Task requirements: Count the lines in the records below that contain the string "Lock". Reply with the number alone.

— Start Extracted information —

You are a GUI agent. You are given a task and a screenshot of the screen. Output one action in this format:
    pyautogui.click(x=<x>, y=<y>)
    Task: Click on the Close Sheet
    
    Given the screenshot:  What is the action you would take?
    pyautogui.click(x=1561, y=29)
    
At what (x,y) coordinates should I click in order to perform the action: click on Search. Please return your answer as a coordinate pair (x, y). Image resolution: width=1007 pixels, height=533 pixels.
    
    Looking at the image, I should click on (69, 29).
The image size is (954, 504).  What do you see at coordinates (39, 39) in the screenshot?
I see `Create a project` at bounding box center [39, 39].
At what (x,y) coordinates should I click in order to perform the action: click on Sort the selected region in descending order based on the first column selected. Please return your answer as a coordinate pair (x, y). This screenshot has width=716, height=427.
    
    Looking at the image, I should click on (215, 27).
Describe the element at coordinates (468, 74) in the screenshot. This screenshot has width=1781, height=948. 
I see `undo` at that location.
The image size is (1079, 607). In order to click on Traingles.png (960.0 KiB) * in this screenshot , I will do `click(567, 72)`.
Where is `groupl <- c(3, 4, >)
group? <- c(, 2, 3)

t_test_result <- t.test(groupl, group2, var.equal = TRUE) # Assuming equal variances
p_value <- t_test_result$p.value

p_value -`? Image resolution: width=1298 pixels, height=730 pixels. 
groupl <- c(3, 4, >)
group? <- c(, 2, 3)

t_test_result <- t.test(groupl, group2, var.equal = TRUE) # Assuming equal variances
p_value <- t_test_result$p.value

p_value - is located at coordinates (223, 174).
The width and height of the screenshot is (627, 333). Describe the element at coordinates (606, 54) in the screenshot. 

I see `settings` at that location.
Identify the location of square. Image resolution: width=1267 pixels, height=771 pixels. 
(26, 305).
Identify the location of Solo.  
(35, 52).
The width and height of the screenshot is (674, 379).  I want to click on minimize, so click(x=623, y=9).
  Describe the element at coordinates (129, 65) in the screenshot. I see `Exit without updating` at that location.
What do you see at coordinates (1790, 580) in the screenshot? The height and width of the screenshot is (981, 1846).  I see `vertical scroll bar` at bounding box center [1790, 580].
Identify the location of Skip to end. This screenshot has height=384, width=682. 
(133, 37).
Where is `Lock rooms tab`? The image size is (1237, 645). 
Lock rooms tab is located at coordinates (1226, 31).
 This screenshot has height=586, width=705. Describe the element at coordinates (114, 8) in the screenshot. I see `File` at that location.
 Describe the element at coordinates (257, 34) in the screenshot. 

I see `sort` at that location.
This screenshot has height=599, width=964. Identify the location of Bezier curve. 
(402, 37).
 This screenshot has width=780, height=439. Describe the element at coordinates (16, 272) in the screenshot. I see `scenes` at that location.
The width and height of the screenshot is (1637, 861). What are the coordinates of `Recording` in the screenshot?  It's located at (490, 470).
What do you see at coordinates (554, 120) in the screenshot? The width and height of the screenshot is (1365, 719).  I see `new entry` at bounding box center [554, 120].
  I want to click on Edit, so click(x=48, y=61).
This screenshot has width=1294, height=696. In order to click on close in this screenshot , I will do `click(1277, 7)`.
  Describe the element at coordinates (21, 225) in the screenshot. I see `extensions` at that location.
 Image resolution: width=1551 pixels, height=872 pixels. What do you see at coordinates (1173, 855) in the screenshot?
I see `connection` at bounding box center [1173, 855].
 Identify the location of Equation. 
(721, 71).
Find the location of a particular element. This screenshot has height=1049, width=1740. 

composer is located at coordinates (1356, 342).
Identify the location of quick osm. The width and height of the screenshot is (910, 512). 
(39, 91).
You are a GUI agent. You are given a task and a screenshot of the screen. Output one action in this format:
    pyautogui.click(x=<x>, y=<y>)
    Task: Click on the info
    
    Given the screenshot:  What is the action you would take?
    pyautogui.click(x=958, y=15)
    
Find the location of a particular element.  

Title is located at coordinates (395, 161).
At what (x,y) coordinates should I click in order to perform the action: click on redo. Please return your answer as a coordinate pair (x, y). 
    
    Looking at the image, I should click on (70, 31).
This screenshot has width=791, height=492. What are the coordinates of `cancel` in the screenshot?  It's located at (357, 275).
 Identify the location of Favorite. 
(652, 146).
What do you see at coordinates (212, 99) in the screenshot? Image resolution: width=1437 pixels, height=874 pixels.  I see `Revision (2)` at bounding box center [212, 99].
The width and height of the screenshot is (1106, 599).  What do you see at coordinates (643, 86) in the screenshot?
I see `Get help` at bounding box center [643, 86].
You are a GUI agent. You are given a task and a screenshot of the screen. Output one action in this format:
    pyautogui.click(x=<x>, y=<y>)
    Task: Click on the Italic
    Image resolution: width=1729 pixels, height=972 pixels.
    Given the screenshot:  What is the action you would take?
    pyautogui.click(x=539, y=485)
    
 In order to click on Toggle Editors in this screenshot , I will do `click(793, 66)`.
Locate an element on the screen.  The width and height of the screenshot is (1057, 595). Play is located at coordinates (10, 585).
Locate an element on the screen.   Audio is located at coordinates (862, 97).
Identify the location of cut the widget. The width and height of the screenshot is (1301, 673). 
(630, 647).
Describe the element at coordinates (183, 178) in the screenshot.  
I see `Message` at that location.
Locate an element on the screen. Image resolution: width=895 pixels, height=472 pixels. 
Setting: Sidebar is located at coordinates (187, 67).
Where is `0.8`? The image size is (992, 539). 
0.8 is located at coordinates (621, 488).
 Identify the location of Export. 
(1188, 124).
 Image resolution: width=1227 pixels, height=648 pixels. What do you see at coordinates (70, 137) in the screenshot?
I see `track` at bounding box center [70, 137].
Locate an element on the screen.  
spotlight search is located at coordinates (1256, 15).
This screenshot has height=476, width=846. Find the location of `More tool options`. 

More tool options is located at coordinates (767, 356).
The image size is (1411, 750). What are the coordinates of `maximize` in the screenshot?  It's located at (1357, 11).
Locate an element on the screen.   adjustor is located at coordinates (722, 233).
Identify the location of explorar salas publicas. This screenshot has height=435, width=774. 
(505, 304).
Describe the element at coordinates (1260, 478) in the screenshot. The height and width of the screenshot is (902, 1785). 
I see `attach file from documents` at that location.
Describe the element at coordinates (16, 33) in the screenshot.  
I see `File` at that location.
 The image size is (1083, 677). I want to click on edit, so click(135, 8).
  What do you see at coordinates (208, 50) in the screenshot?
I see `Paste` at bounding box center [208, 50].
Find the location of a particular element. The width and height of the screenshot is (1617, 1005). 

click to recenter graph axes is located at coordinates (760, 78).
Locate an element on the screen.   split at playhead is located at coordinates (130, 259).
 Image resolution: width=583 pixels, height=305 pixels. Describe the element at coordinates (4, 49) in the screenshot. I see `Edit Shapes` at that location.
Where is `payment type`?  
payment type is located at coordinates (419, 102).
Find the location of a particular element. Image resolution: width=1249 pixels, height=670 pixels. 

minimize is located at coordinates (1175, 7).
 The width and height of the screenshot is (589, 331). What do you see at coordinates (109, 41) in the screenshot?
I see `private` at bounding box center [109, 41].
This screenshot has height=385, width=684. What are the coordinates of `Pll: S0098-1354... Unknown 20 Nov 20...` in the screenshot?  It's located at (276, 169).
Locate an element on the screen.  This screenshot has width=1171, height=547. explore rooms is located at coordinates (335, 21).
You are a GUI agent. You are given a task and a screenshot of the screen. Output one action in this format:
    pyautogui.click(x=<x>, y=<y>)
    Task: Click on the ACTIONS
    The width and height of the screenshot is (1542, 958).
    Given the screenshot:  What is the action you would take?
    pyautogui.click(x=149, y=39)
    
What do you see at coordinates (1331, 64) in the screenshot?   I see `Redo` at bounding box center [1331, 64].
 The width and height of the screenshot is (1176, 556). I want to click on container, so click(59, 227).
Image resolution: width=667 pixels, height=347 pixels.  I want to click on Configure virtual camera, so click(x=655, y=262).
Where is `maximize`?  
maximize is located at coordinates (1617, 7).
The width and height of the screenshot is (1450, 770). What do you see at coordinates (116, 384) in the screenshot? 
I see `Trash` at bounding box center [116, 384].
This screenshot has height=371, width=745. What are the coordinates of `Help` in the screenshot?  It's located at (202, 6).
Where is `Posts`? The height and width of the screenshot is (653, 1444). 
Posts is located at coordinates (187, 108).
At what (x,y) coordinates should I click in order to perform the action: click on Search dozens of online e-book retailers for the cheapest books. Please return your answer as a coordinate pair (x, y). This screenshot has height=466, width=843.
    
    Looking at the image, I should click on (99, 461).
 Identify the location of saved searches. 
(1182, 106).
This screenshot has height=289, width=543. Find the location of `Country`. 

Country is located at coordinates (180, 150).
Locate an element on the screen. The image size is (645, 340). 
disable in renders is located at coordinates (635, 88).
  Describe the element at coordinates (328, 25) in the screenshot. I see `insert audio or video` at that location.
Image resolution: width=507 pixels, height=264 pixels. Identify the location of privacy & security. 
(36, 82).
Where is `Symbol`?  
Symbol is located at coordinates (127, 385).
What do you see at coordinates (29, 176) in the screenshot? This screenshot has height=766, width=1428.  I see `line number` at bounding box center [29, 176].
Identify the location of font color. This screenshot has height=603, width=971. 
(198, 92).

— End Extracted information —

Answer: 2